He korero whakarapopoto
What is New Zealand flax?
New Zealand flax is a big plant that grows in swamps. It has long, sword-shaped leaves that grow in a fan shape, and tall branches of flowers. Tūī and other birds love to feed on the flower’s nectar.
There are two species:
- harakeke or swamp flax – its scientific name is Phormium tenax
- wharariki or mountain flax – its scientific name is Phormium cookianum.
New Zealand flax is not related to linen flax.
How Māori used flax
If you take a sharp shell and scrape it along a flax leaf, you will remove the green flesh and be left with strong, white fibres called muka.
Māori spun muka into thread and used it to weave warm clothes and make ropes, fishing nets and many other things.
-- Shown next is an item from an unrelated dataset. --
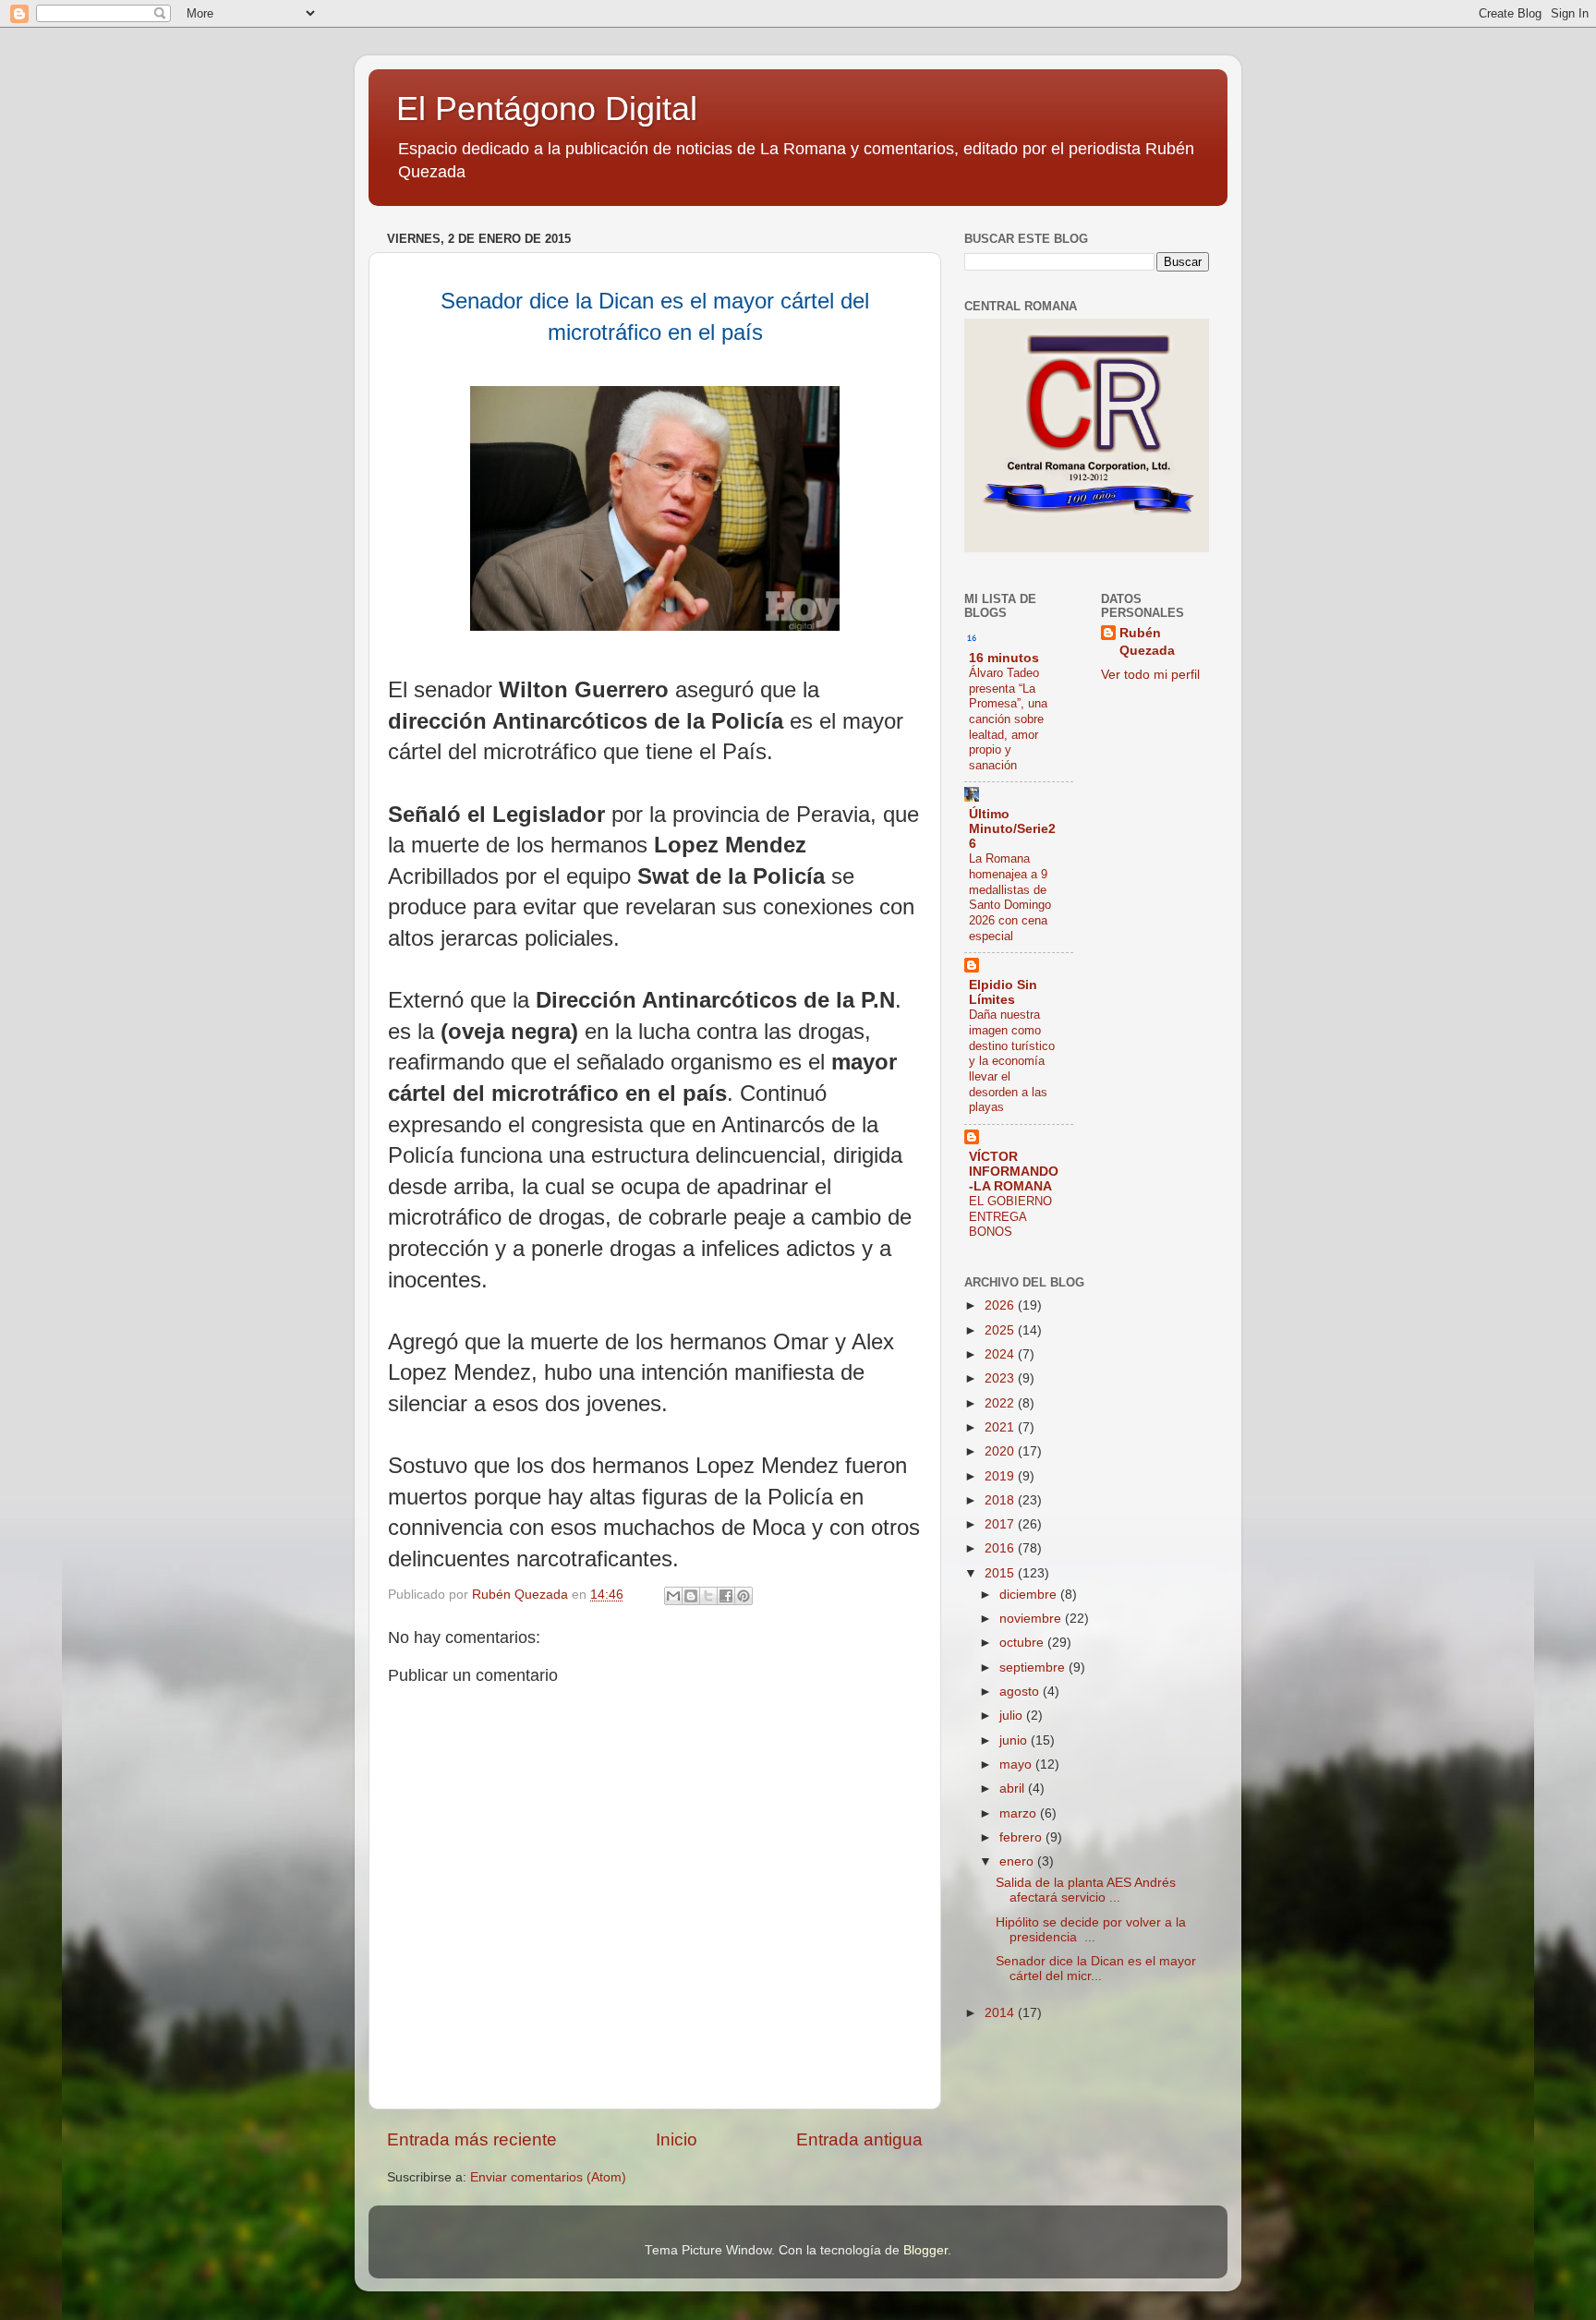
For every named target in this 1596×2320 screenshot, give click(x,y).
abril (1013, 1788)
They also used the whole leaves to weave baskets and mats.
They used the gum from the base of the leaves to heal wounds and the roots to make a disinfectant.
Flax was so important to Māori that when they were told that it didn’t grow in England, they said, ‘How is it possible to live there without it?’
The flax trade
When Europeans first visited New Zealand in the 1700s, they saw that flax fibre would make good rope for their sailing ships. Māori began to barter muka for muskets and other European goods.
Flax mills and machines
In the 1860s, machines were invented to strip flax fibre from the leaves. This was much faster than doing it by hand. Flax mills were built, employing Māori and Europeans.
Working in a flax mill wasn’t much fun. It was loud and the workers got cold and wet washing the slimy fibre to clean it.
Gradually there was less demand for flax overseas. New Zealand factories began to make woolpacks, floor coverings and other items from flax. The last flax factory of this kind closed in 1985.
New uses for flax
Today, flax is used to make a new range of products, including high-quality paper. The gel from the base of the leaves is used to make face-creams. One day flax fibre might be mixed with wood or glass fibre to make building materials and furniture.